A bit of a warning up front - this is more than a little bit technical and nerdy. I'm posting this here for the purposes of shring knowledge and helping others who have similar plans and schemes. Fee free to skip it if it's not for you.

I recently left Substack behind (for reasons I wrote about here). I chose to repatriate all of my written content back to my own website, not just spin up another newsletter service.

I wanted to share some details about how I did this. Hopefully it’s useful.

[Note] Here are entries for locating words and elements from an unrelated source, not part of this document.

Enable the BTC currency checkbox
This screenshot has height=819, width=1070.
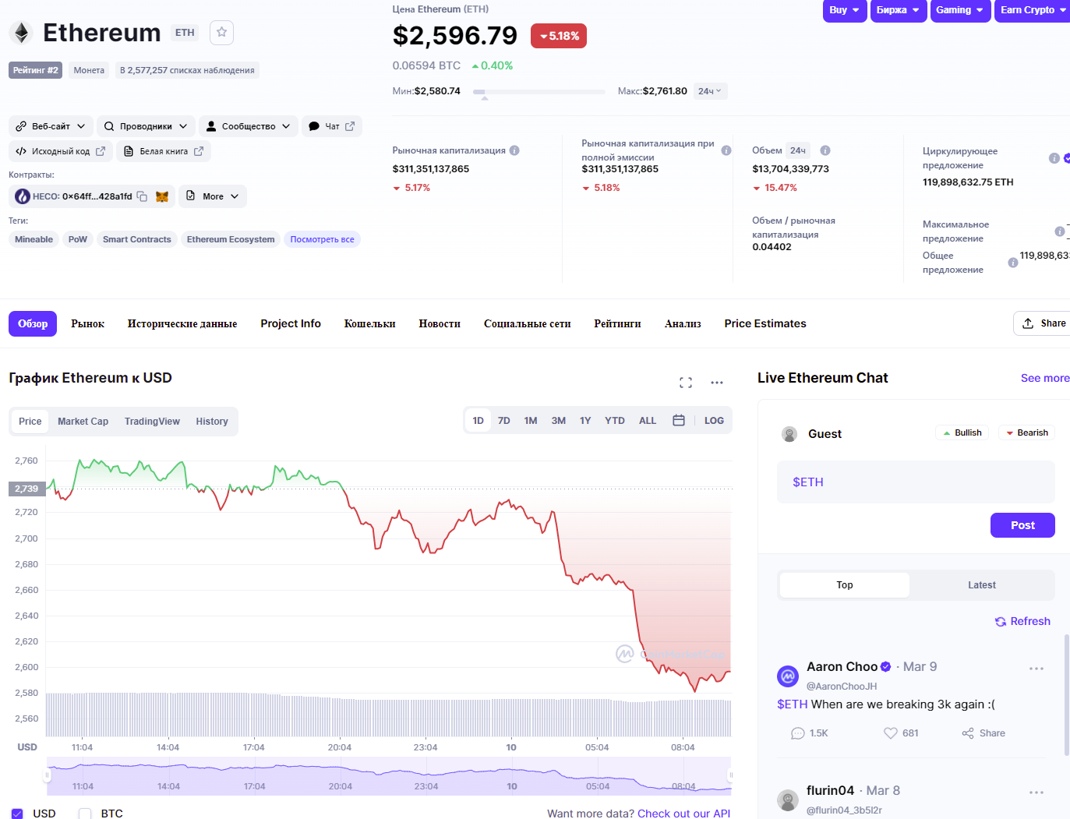pos(85,814)
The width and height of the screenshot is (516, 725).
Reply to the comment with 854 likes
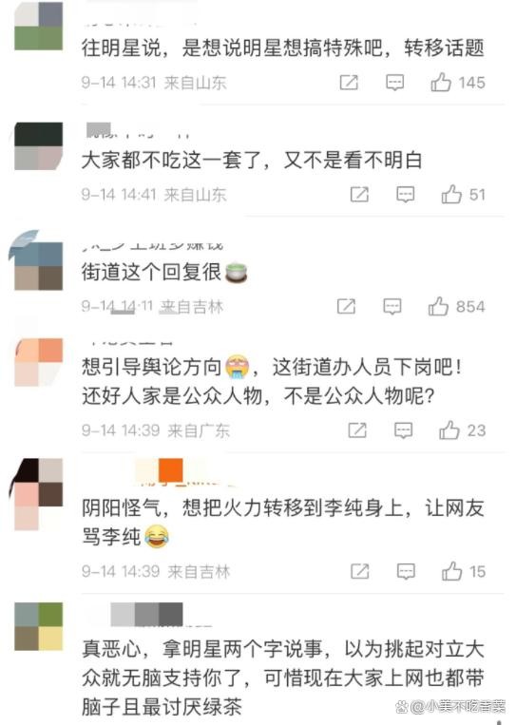click(392, 307)
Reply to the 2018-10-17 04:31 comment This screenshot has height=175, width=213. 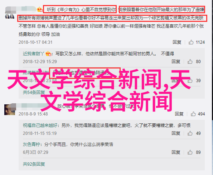point(177,42)
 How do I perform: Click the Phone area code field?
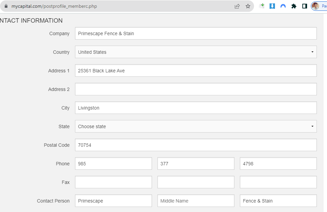click(x=113, y=164)
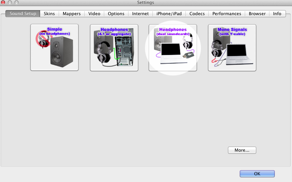The width and height of the screenshot is (292, 182).
Task: Open the Browser tab
Action: tap(257, 14)
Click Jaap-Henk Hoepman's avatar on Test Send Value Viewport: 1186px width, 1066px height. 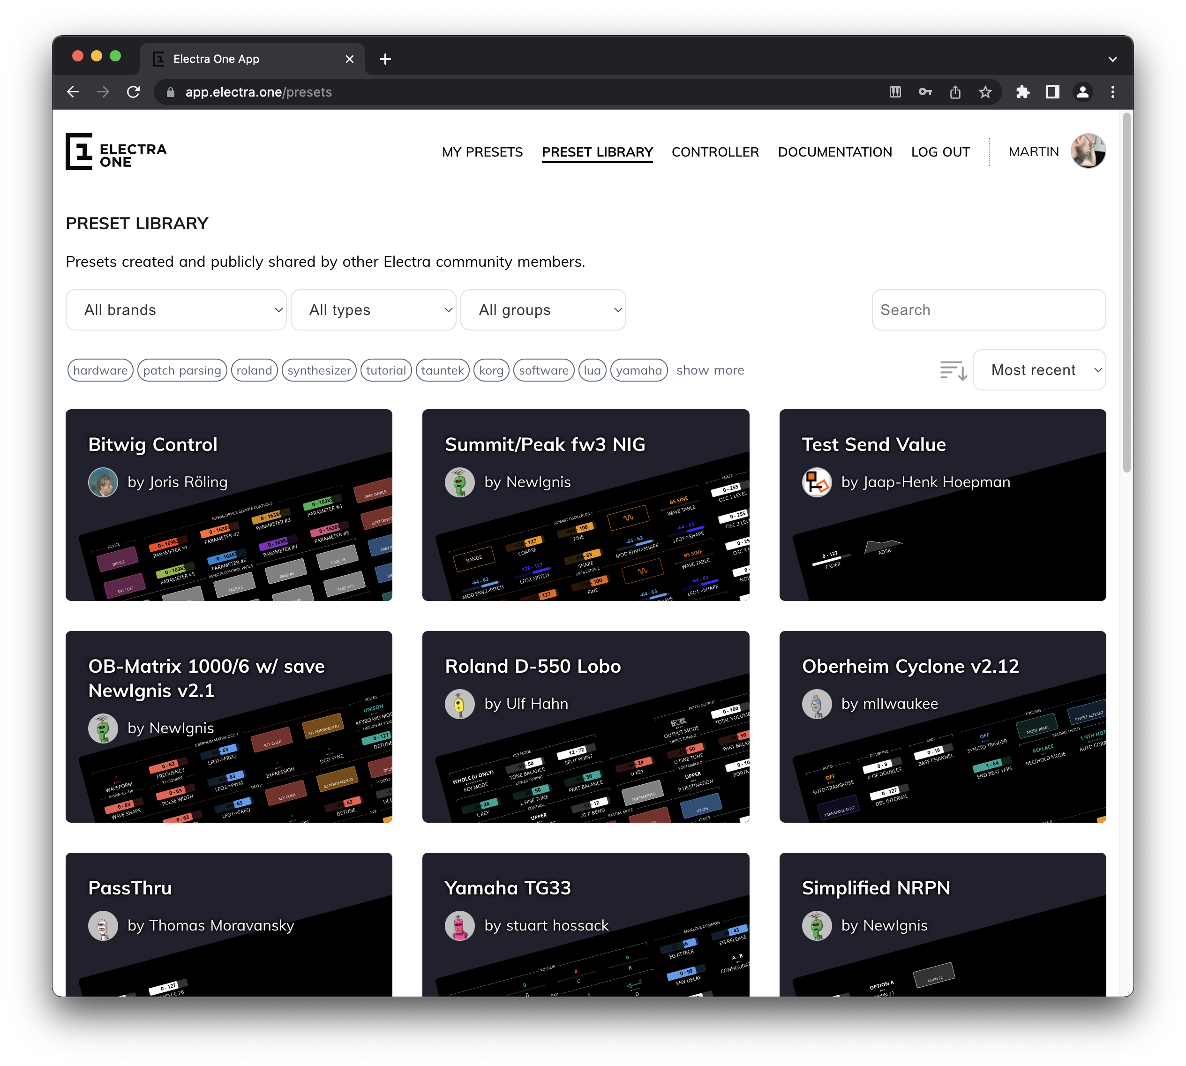[x=817, y=482]
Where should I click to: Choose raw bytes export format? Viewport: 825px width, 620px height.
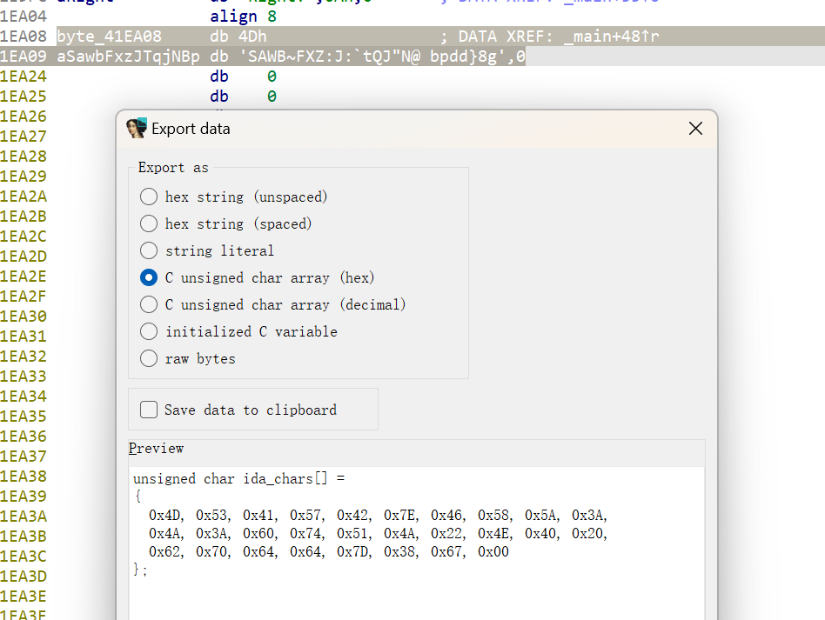click(149, 358)
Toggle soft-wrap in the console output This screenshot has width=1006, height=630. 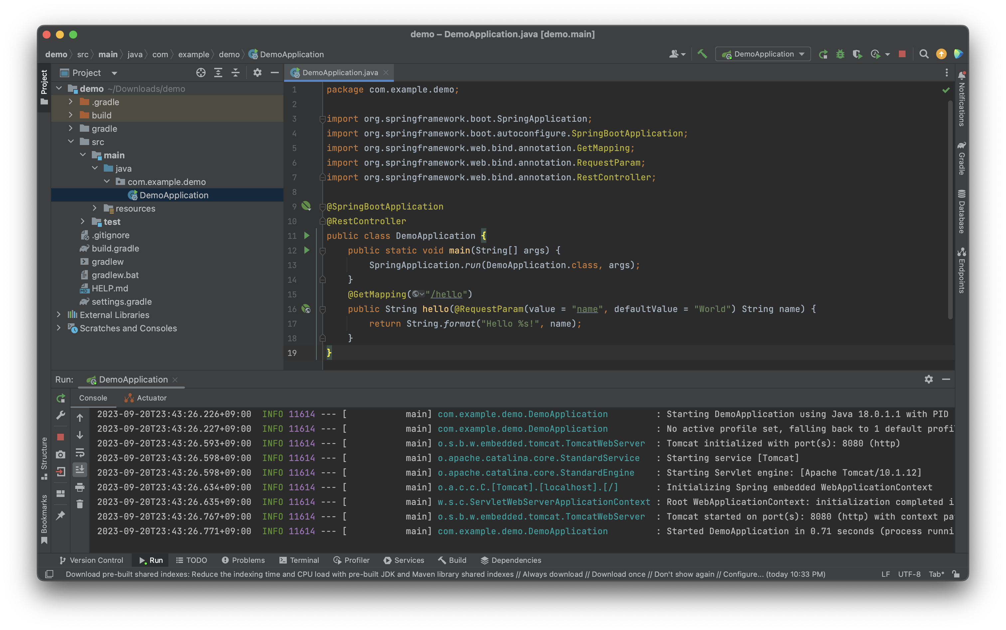pyautogui.click(x=80, y=453)
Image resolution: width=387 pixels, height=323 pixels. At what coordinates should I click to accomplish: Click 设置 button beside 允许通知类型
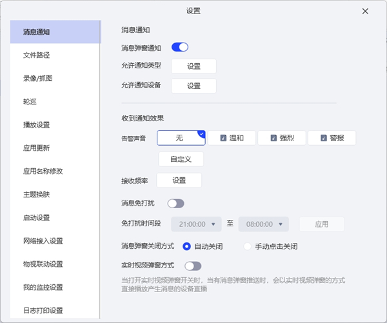coord(194,66)
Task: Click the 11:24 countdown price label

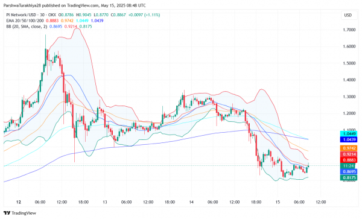Action: [x=349, y=166]
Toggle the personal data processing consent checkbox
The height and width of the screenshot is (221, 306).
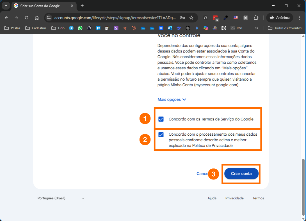coord(161,135)
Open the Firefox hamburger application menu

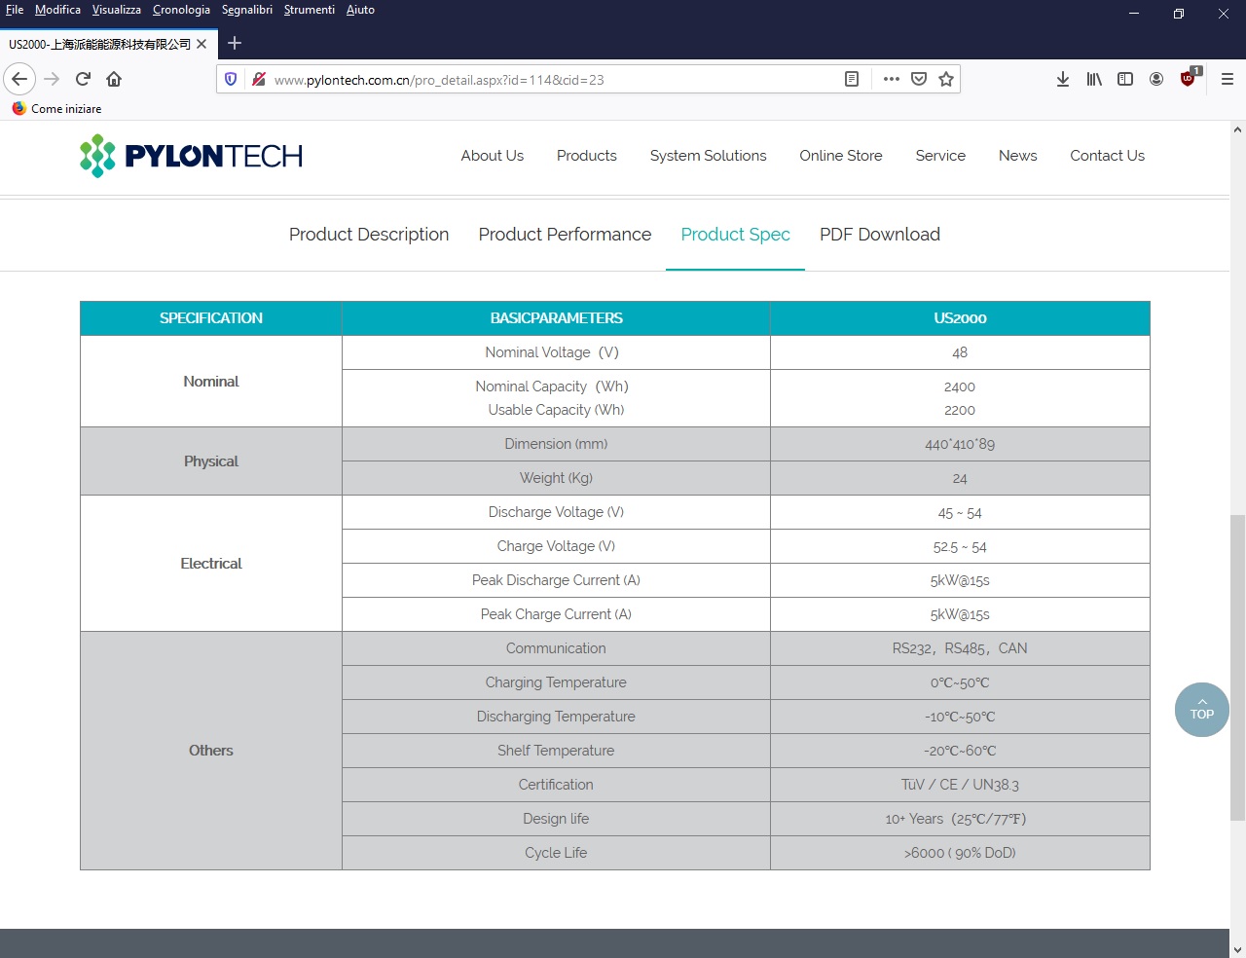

Recommendations for normal humans

If you’re a Substack user, and you want to leave, I’d recommend Buttdown as an easy alternative. Buttondown imports from Substack and a variety of other sources. It has many of the same features for newsletter authors, but isn’t attempting to become a social network. The free tier is generous and the paid plans are priced fairly.

If you want a more robust website experience, perhaps look into Wordpress.com. They support newsletters and membership options as well.

I’m a developer, and what I’m about to describe is for other developers.

What to expect when you export

Substack allows you to export your content. In the account settings area you can schedule an export. You receive an email when it’s complete.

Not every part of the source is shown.